(Item position entries)
◇ ◇ ◇ ◇

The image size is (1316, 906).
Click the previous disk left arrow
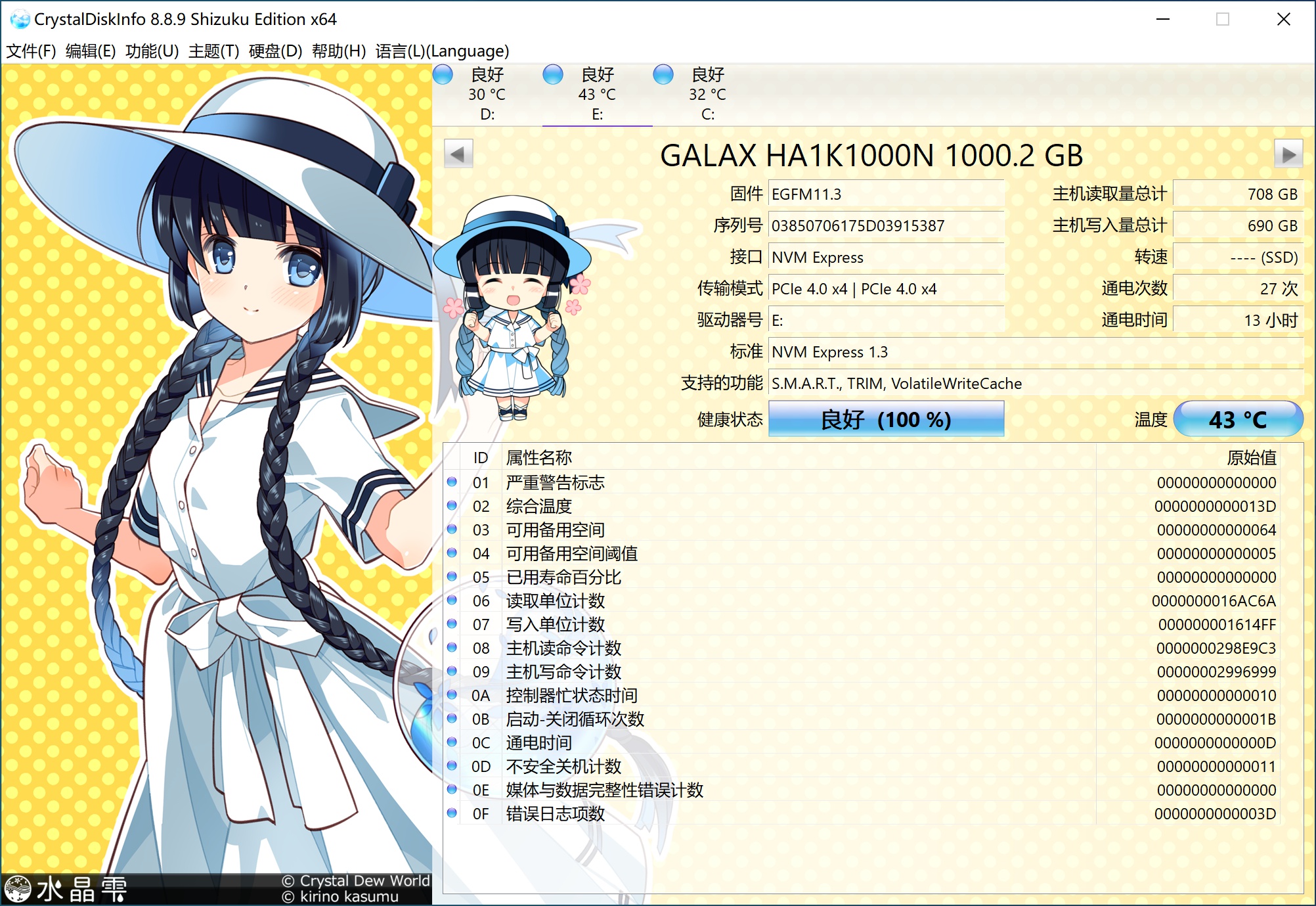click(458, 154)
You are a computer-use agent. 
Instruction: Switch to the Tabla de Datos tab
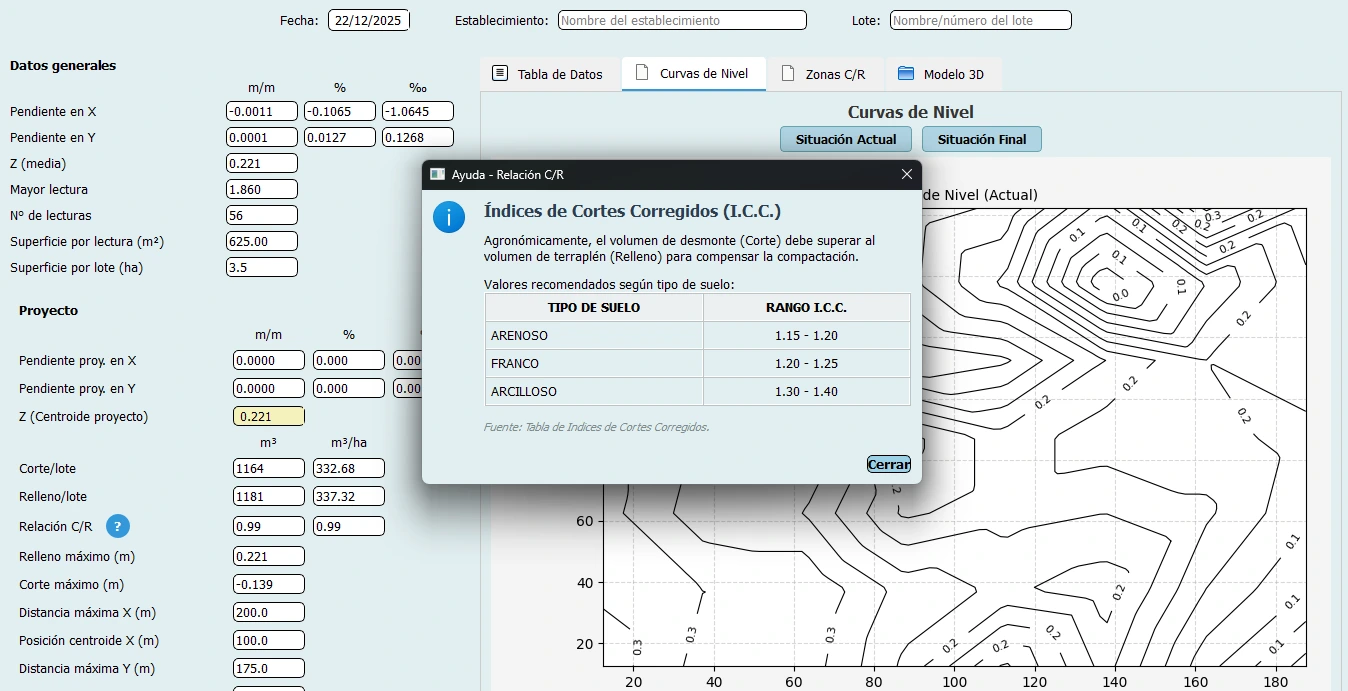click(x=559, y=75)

◇ ◇ ◇ ◇

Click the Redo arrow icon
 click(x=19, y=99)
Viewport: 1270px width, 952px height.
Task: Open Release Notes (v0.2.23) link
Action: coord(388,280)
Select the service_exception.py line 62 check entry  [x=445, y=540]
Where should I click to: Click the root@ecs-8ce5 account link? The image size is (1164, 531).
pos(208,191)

◇ ◇ ◇ ◇

Your instructions:
Replace "account" with "user" in the listing lines from the line containing "Select the service_exception.py" down to the line containing "pos(208,191)", and reproduce only those lines with everything else unchanged.

Correct output:
Select the service_exception.py line 62 check entry  [x=445, y=540]
Where should I click to: Click the root@ecs-8ce5 user link? The image size is (1164, 531).
pos(208,191)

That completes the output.